Há notícia de aí ter chegado, em 1533, Afonso de Melo, capitaneando uma frota de cinco navios e uma centena de homens com presentes para o sultão local que, pelos vistos, não terá apreciado o gesto pois colocou a ferros os visitantes, o que motivaria o envio, por teimosia do vice-rei em Goa, de nova frota portuguesa, capitaneada por Diogo Rebelo, que teria sucesso e logrou abrir o porto de Satgaon ao comércio português. Assim, em 1535 os portugueses viam a sua presença solidificada naquelas paragens, embora com altos e baixos e nem sempre conseguindo manter a sua permanência. Seria a natureza a impor as suas regras, com a sedimentação do leito do rio que acabaria de vez com aquele ancestral porto. Como opção, os portugueses estabelecer-se-iam uns cinco quilómetros para sul, e em Bandel (do Árabe Bandar) – a quarenta e dois quilómetros da actual Calcutá – viriam, em 1537, a estabelecer feitoria.

Ambos os portos eram desde há muito bastante frequentados por árabes, persas, abexins e hindus, que ali comerciavam vasta panóplia de produtos, entre os quais o arroz tão necessário a Malaca. Foi, aliás, para suprir essa falta que Afonso de Albuquerque, seguindo uma estratégia concertada, e visando os quatro pontos-cardeais, enviou os seus emissários.

Duarte Barbosa chama atenção para uma nada recomendável actividade, pelos vistos predilecta naquelas paragens, e que era a compra (ou roubo) de jovens rapazes que “depois de castrados e educados” vendiam-se como guardiões das fazendas e das mulheres dos senhores, bem resguardados nos serralhos, e destinados ainda “para outras vilezas”. Datada de 1518, uma carta redigida em Cochim por um tal João de Lima, chamando atenção para a barateza dos produtos locais, comprova que já nessa altura os portugueses por lá mercadejavam.

Em 1579, o mercador Pedro Tavares consegue em Agra, onde estava sedeada a corte do imperador mogol Acbar, autorização para uma concessão comercial – firman – e assim se erguia uma cidade que foi buscar o nome ao rio que a banha, o Hooghly, ficando a ser conhecida entre os portugueses como Hugli ou Uglim. Nessa mesma data há notícia da existência nesse local de um porto, bem como um forte, sendo esse considerado o momento fundador dessa cidade que esteve na génese da gigantesca urbe que é hoje Calcutá.

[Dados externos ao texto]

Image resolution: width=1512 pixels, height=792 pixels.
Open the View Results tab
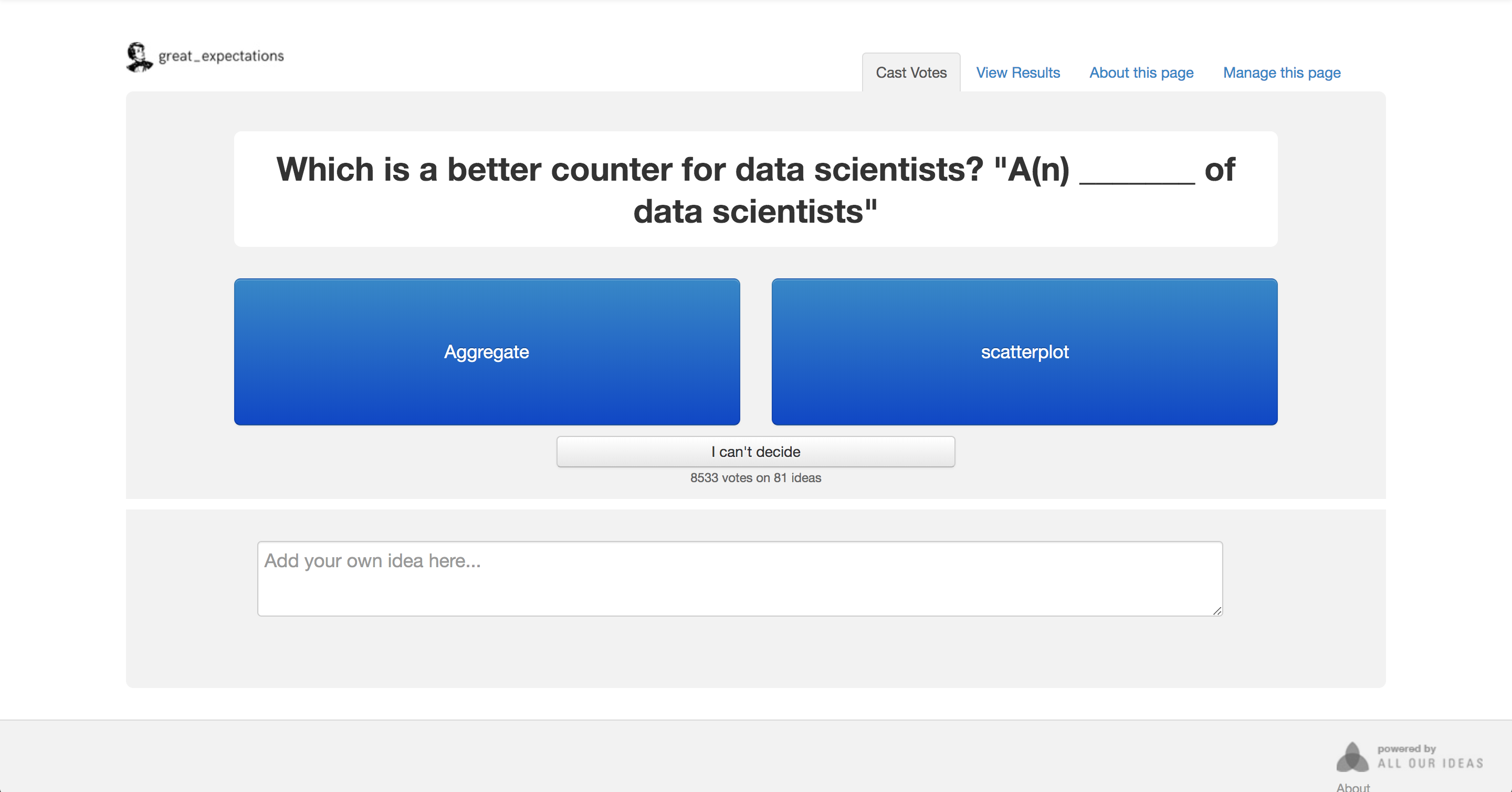coord(1018,72)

Os casados (assim se denominavam estes portugueses) eram autónomos do poder em Goa, embora devessem obediência, em teoria, ao capitão-geral do Ceilão, e eram eles que nomeavam os capitães da cidade. Em 1598, os católicos em Hugli totalizavam cerca de cinco mil, entre nativos e mestiços. Os portugueses tinham deste modo o exclusivo do comércio para a Europa de todos produtos que os povos das mais diversas proveniências faziam chegar a Bengala.

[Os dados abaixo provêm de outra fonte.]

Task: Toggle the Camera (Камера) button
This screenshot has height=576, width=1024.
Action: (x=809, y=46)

A região encontrava-se sob domínio de muçulmanos locais que governavam em nome do nababo que tinha a sua corte na cidade de Rajmahal, na margem oeste do Ganges. Uma quarentena de quilómetros mais a sul, na margem leste desse mesmo rio, erguia-se a cidade de Gaur (ou Gour) visitada alguns anos antes por António de Brito e Diogo Pereira, que partiram de Chatigão em Outubro de 1521.

Gaur, importante cidade do antigo império medieval hindu de Sena, era na época o expoente máximo da civilização bengali. Brito e Pereira ficaram atónitos com a extensão do local, muito fértil e abundante em produtos agrícolas, tendo comparado as ruas e travessas com as nossas, pois eram feitas de tijolo “ao modo da Rua Nova de Lisboa”. Quem visita o local, onde só restam ruínas da gloriosa época de outrora, dificilmente tem ideia da dimensão dessa cidade onde era tal a afluência de gente que “os senhores encarregavam homens de lhe abrir o caminho à custa de pancadas com canas, porque de outro modo os seus cavalos espezinhariam muitos”.

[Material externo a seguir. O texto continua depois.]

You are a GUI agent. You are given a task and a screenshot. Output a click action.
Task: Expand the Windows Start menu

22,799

Após ter seguido os passos dos pioneiros missionários que de modo sistemático percorreram os mais recônditos reinos tibetanos, trabalho que resultaria na publicação de inúmeros artigos em revistas e jornais, um livro (Viagem ao Tecto do Mundo) e quatro episódios de um documentário exibido na RTP 2 com o título “Himalaias, Viagem dos Jesuítas Portugueses”, regresso aquela parte do mundo, desta feita para refazer a pouco conhecida mas não menos relevante rota encetada pelos dois jesuítas sedeados no sul da Índia, e de cuja viagem resultará um novo documentário, em pós-produção neste momento.